ここ数年、日本国内ではFacebookの利用者がほとんど増えていません。むしろアクティブユーザーは減少傾向にあります。しかし、ビジネスチャンスが非常に大きいため再注目されています。

その理由は「コミュニティ」の重要性が再認識されてきたからです。ここ数年マーケティングのテーマは「一方的な広告から双方向のコミュニケーションへ」でした。そして、企業と消費者が最も濃くコミュニケーションする場所がコミュニティです。

Facebookでは企業が情報を届けるFacebookページの他に、参加者が平等に投稿し会えるFacebookグループなど、様々な機能があります。そうした機能が「一方的な広告から双方向のコミュニケーションへ」というテーマに合い、再注目されています。

また、Facebook広告の精度の高いターゲティング・豊富なクリエイティブも注目されている理由の1つです。

ユーザーの広告慣れ、Web広告を活用する広告主の増加により、費用対効果を高めることが難しくなっています。そんな中でターゲットをピンポイントに狙い、最適なクリエイティブで訴求できるFacebook広告が再評価されています。

LINE

最後にLINEです。LINEはコロナに関する調査で厚生労働省と協力してアンケートを実施するなど、企業が提供するSNSの域を超え、日本人の生活になくてはならない存在になっています。

LINEは利用者の量も利用頻度も圧倒的なので、上手く行けば非常に効果的です。ただし、1つ注意する点があります。それは新規顧客を獲得することが難しい点です。

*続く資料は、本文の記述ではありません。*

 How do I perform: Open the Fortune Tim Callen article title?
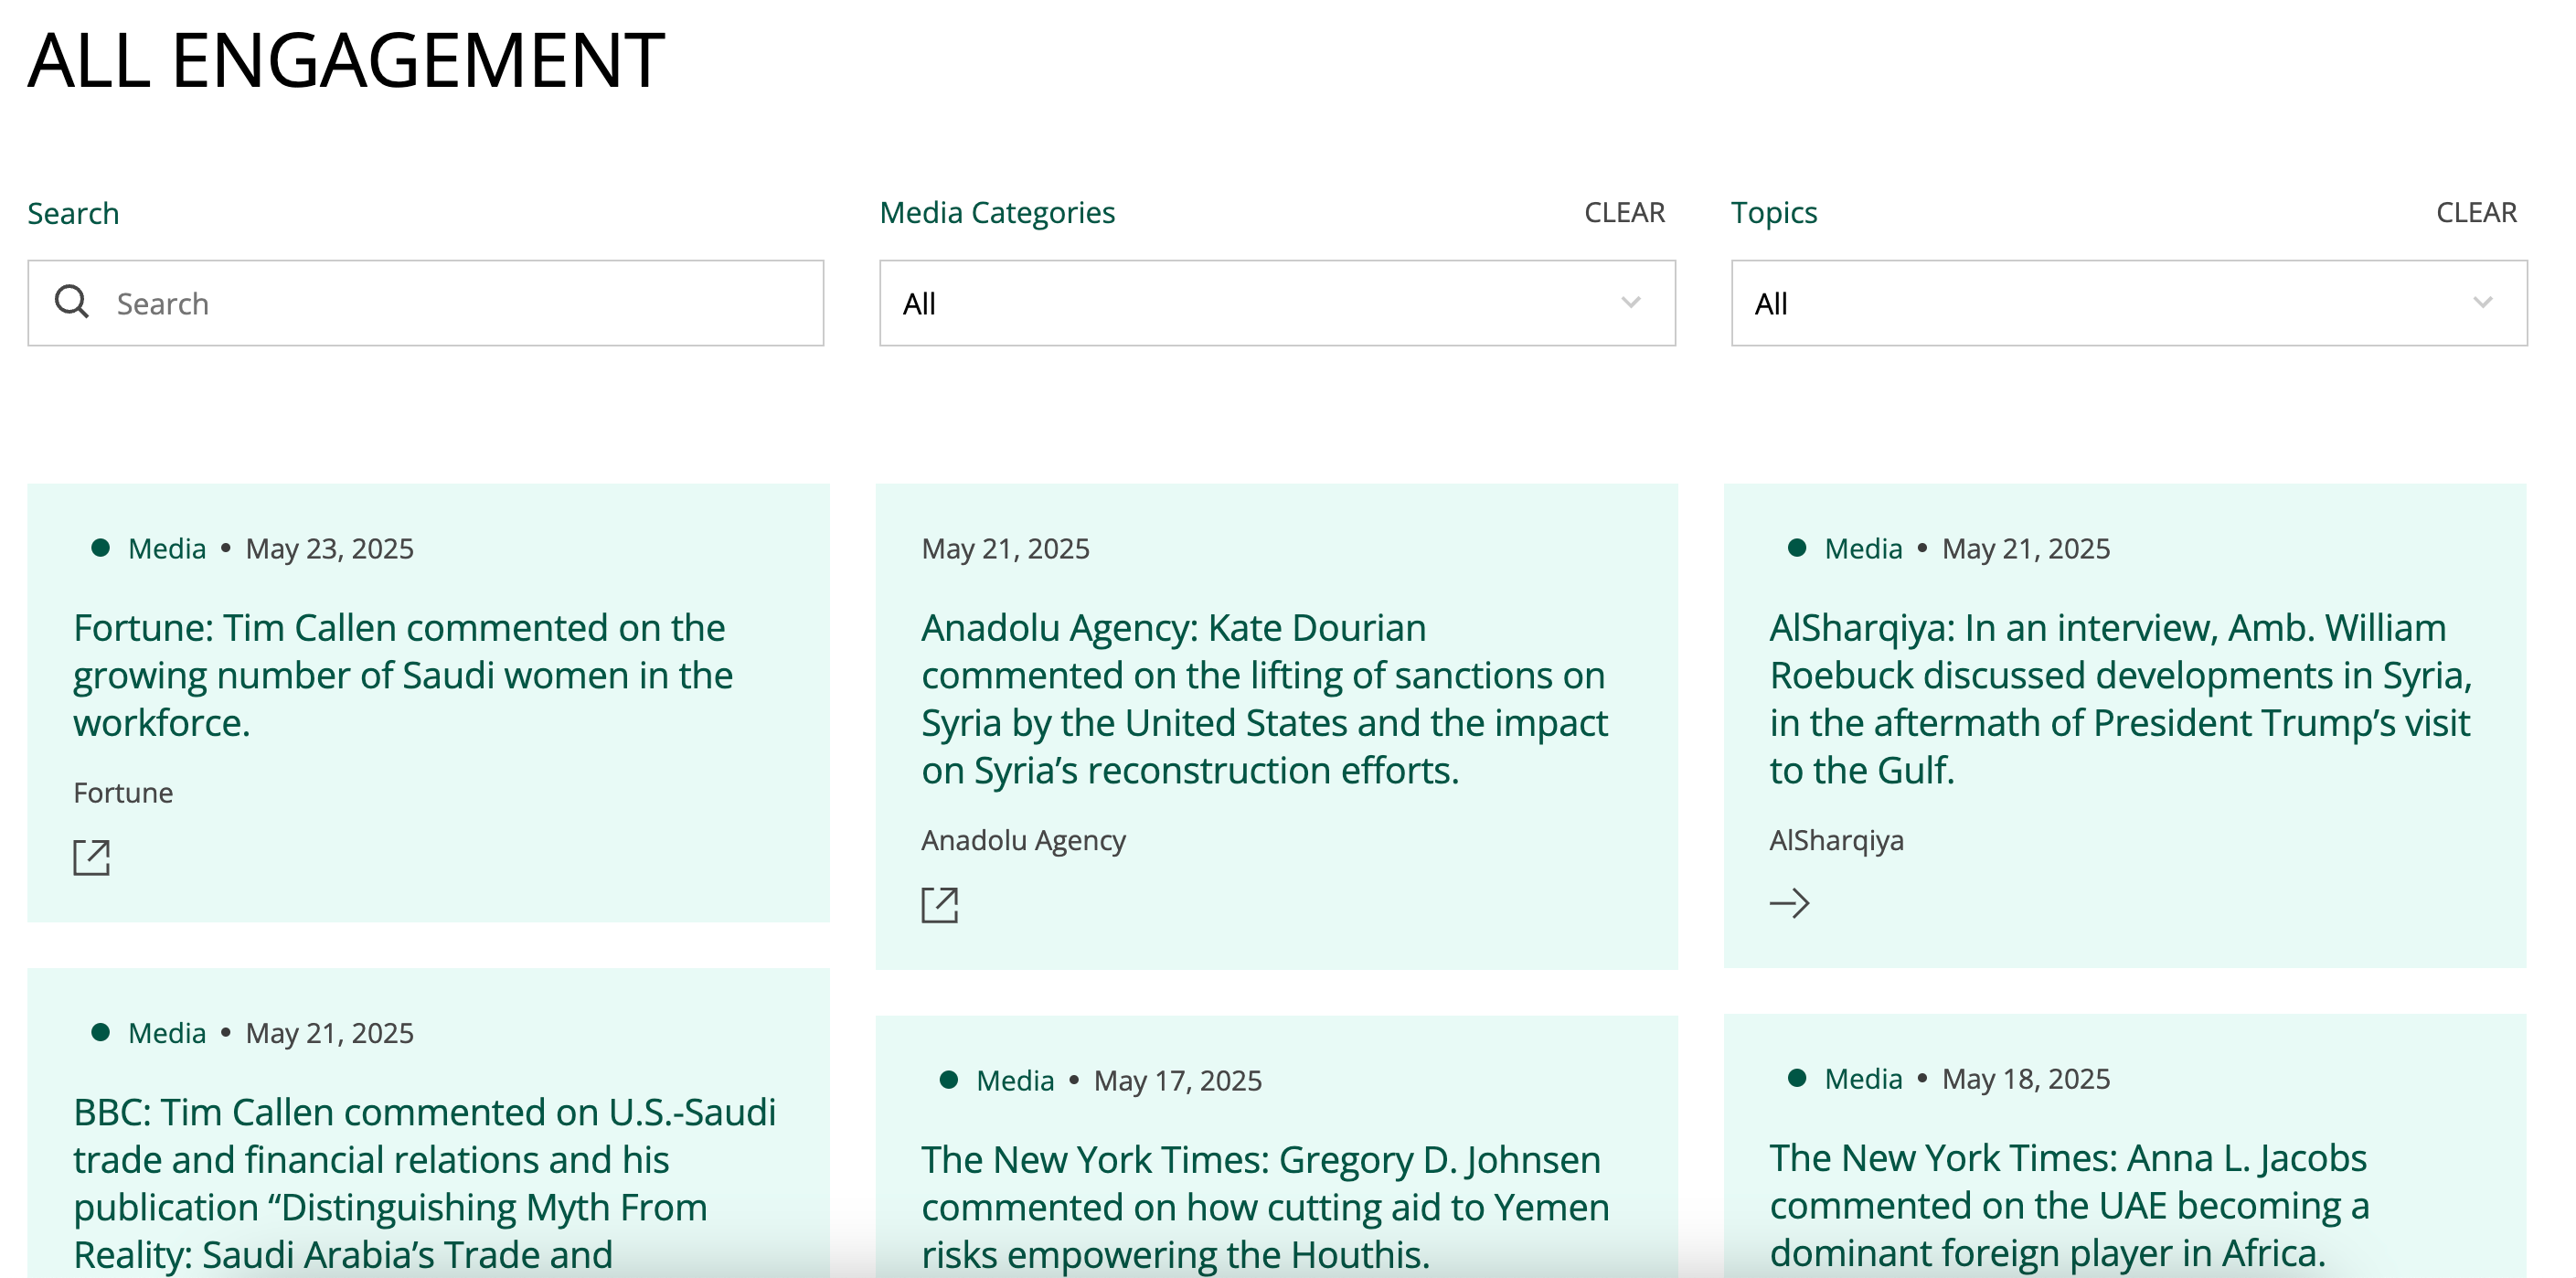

LINE公式アカウントを友だち登録してもらえたら、積極的に情報を届けることはもちろん、アンケートなどいろいろな機能を使ってコミュニケーションを取ることができます。しかし、Twitterのように気軽にシェアする文化があるわけでも、Instagramのようにハッシュタグ検索が一般的なわけでもありません。

既存顧客との関係強化・関係維持には有効ですが、新規顧客を獲得するには他SNSの活用やLINE広告などいろいろなプッシュ施策も必要になるでしょう。

まとめ

今回は新型コロナウイルスの影響で起こったマーケティングの変化として、SNS活用をテーマにお送りしました。

新型コロナウイルスにより「ニューノーマル」などと呼ばれる変化が起こっていますが、実際には数年前から徐々に進んでいたデジタルシフトが加速したに過ぎません。

そのため、今の状況、変化は一時的なものでコロナ収束後、元に戻ると考えるのは危険です。

EC化率は徐々に上がり続けEC展開する企業は年々増えていましたし、テレワーク導入率も国が目標を定め、それに向けて浸透していました。フードデリバリーも急速に普及しましたが、数年前から注目されていました。それに伴い、従来のマス広告・看板広告等への投資が大きく減りましたが、これも数年前から徐々に減り続けています。

当然、マーケティングの変化も一時的なものではないでしょう。今は「コロナが収束したら元に戻る」と耐える時期ではありません。新しいマーケティング手法を取り入れ、一気に加速したデジタルシフトに対応する必要があります。

そのための方法の一つとして、今回はSNS活用、SNS広告を取り上げました。

まだアカウントを作っていない、アカウントはあるけど運用してないという場合は、ぜひ活用に向けて動いて見てください。すでに活用している場合は、SNS広告などさらにプッシュする施策を試してみるのもいいでしょう。